Yves Dupoyet Président de l’AFC de Côte d’Or et Colette Sautière Présidente du CTRC de Bourgogne avec des consommateurs.  - Aucun(e)
Yves Dupoyet Président de l’AFC de Côte d’Or et Colette Sautière Présidente du CTRC de Bourgogne avec des consommateurs. - DR

Un nouveau coup de rabot qui inquiète

Avec sa douzaine de bénévoles, l'AFOC 21, l'Association Force Ouvrière des Consommateurs et des Locataires de Côte-d'Or traite une quarantaine de dossiers chaque année et répond à 400 coups de fil, e-mels de consommateurs. L'AFOC 21 a perçu l'an passé 1 000 euros de la part de l'Etat. Cela représente 40% de son budget global. Ce nouveau coup de rabot inquiète son président Alain Poirier. "Ce qui vont malheureusement en souffrir, ce sont tous les consommateurs, qui n'ont pas les moyens d'avoir des juristes à leur disposition". Alain Poirier qui précise sa pensée. "A partir du moment où l'on ne pourra plus suivre l'évolution du code de la consommation, de pouvoir bénéficier de nos juristes, forcément ce sont tous ces consommateurs qui vont en pâtir".

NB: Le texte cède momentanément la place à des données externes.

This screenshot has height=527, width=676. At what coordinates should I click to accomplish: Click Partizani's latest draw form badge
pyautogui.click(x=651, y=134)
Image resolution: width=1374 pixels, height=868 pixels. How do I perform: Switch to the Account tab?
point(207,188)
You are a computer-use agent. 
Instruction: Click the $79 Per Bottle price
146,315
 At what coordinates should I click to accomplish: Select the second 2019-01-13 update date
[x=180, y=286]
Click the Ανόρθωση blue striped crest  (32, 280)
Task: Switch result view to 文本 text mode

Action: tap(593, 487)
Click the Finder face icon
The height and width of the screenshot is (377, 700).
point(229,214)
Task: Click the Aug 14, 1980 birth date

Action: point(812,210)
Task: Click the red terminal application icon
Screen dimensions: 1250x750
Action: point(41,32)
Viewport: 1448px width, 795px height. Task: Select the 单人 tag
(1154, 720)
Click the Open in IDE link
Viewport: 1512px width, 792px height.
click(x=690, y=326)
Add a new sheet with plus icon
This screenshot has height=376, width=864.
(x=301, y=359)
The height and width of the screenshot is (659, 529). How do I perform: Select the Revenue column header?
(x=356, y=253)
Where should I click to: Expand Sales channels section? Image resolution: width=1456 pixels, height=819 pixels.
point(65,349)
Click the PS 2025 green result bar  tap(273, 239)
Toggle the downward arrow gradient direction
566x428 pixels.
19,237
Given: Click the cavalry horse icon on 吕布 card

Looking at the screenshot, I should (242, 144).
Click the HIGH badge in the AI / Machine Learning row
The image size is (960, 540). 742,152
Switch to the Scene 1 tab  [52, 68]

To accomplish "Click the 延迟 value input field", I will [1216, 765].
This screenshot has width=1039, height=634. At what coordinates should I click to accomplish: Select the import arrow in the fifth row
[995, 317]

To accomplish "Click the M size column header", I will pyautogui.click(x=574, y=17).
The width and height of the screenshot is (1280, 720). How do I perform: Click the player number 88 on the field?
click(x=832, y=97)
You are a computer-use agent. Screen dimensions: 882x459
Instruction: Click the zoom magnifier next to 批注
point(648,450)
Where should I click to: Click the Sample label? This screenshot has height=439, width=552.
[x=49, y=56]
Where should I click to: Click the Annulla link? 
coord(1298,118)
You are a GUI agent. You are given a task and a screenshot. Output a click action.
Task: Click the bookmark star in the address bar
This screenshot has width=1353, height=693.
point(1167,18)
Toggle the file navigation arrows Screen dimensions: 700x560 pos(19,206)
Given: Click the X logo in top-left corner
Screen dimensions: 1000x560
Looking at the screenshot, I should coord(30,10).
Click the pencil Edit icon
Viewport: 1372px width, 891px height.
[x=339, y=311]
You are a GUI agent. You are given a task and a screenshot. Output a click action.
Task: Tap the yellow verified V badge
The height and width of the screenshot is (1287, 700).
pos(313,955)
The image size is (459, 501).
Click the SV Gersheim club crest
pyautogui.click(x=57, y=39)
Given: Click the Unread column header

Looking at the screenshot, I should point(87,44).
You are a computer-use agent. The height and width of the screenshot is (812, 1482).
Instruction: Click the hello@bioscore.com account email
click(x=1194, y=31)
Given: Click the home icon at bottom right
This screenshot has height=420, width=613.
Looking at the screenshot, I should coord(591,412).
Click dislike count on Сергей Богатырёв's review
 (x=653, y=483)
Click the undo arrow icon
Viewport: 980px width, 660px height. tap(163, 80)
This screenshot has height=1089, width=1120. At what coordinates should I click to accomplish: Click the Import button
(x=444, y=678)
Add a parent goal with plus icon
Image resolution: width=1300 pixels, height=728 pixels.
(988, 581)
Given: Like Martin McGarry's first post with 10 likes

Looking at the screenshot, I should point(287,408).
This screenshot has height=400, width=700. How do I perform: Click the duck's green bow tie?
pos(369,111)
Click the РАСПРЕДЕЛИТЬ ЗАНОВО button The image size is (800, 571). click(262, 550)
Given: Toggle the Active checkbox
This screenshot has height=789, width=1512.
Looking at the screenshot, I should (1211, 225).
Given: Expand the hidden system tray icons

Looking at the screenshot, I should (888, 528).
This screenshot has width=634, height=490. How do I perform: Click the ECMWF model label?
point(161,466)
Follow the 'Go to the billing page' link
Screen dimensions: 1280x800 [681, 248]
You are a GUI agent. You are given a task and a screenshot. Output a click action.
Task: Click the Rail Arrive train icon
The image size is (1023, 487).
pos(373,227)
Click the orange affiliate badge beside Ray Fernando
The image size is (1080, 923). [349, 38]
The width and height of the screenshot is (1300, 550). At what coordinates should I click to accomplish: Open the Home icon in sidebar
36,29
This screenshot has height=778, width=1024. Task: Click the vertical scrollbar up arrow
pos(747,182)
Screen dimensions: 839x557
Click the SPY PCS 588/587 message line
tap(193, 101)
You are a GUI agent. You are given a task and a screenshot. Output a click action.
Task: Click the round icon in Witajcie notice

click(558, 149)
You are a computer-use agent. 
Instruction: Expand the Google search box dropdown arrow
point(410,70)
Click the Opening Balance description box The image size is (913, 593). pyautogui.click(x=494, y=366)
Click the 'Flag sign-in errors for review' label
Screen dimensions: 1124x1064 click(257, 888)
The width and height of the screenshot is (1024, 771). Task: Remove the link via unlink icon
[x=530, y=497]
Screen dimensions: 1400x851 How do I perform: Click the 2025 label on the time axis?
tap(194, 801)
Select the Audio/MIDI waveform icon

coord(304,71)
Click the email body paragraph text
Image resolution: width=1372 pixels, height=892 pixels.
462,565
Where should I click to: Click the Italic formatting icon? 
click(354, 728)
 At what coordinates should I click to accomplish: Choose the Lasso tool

David Demey, président de la CLCV de Côte-d'Or - Radio France
David Demey, président de la CLCV de Côte-d'Or © Radio France - Thomas Nougaillon

Ces associations sont souvent sollicitées pour des enquêtes ou même dans des procès pour lesquels elles sont parties civiles

David Demey, préside l'association Consommation Logement Cadre de vie de Côte-d'Or. Lui met le doigt sur un paradoxe: l'Etat fait souvent appel à son association et dans le même temps il va lui couper les aides. Pour ne pas dire les "ailes". "On nous baisse nos crédits alors qu'on nous demande d'être présents, on nous sollicite pour être dans des commissions, comme dernièrement sur les Assises de la Consommation... Et comment on fonctionne si on n'a plus d'argent?"

Rendez-vous fin décembre

Le projet de loi de finances pour 2018 doit être voté fin décembre. Présent sur la dernière foire de Dijon le CTRCB a décidé de lancer une pétition qui a recueilli 200 signatures contre cette baisse des dotations.